Well, the best proof of that during the iPhone 4 launch today, which you will not escape from reading on Facebook or news blogs because of the sheer amount of hype, is this funny launch video from Apple itself.
In it, an Apple marketing man goes through a list of achievements of previous iPhones, which are all legit. He then says that “for 2010, the iPhone 4 is the biggest leap forward since the original iPhone… and we’re bringing video calling to the world!”
Not sure which parallel universe he’s been on, but the rest of the world have been using video calls for years. And get this, Apple’s version works on Wi-Fi only (for now) and has been demo’d only for iPhone-to-iPhone calls!
The same criticism can be levelled at almost all the “new” features that Steve Jobs rolled out yesterday night (Singapore time) at its much-hyped WWDC conference (Worldwide Developer Conference) in San Francisco.

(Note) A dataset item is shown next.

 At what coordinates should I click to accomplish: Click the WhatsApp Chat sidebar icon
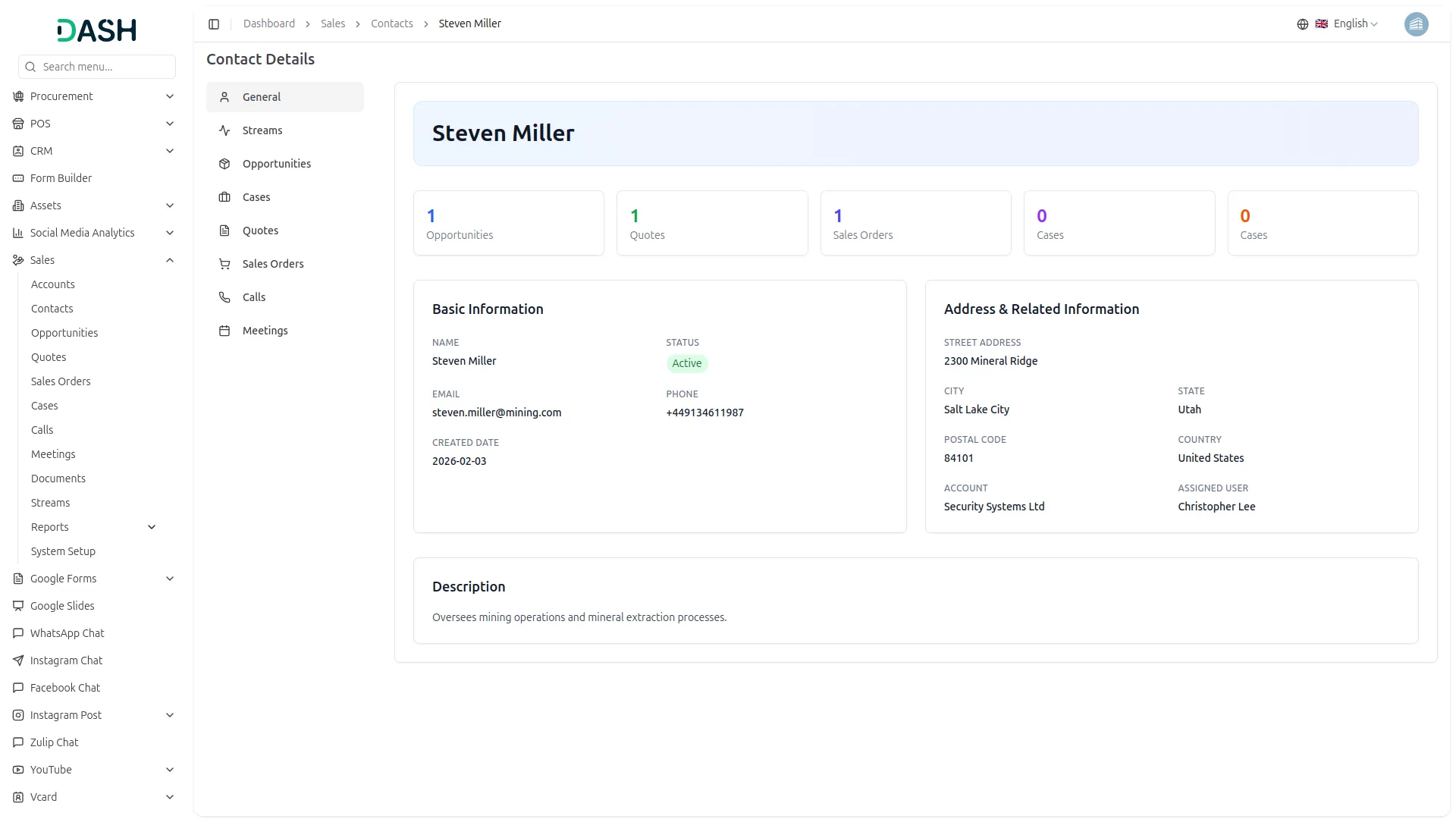click(x=18, y=633)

Other than a high-res screen and an improved, slimmer design, the iPhone 4’s “new” features are nearly all “me-too” ones that rivals have had for months now.The biggest deal is the 3.5-inch screen which 960-by-640 pixels cramped in it, giving it a really ultra-sharp display that rivals will find hard to match (for now). I’d like to compare this with the ultra-bright Super AMOLED screen that Samsung is using on its Galaxy S, which to my eyes, has been the best screen on a phone thus far.

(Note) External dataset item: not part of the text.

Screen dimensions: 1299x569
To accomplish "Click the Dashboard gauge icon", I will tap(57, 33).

The second big deal about the iPhone 4 is its improved design. It’s less than 1cm thick (0.93cm), so it’s incredibly thin, like a small card that you can slip into a pocket easily.
But then, what about the other “new” features? They are disappointing, to say the least. Video calls? Multi-tasking? 5-meg camera with flash? It’s all old news if you’ve had an Android phone for the past year or more.
And what of Apple’s A4 processor? So far, no side-by-side comparison. But do check out how the Nexus One’s Snapdragon processor trashes the iPad’s A4 chip in a side-by-side comparison on HTML5 rendering.
It’s clear the iPhone 4 barely breaks any new ground. You will hear Apple fanboys banging on about the “new” features, because their only frame of reference, like Apple’s marketing folks, is with the long-in-the-tooth iPhone 3GS.
No doubt, the hype surrounding the iPhone and the goodwill with previous iPhones will get lots of iPhone users to stay with Apple. But it will likely not slow down the Android push in the coming months.
For developers, for techies, for folks who know a bit about cutting through the endless media hype you will no doubt read and hear about in the coming days, the iPhone 4 is just far from cutting edge.
From an innovator with the iPhone, Apple has become a follower, bringing in features that others have had for months. And the latest iPhone still doesn’t do Flash, which, contrary to Steve Jobs, runs perfectly fine on new Android phones to display all the multimedia on websites.
You get a sense that some people inside Apple know this too, when the company puts on a brave face and says the iPhone 4 “changes everything again”. After all, the killer app, says Steve Jobs to applause from his followers, is “making calls”!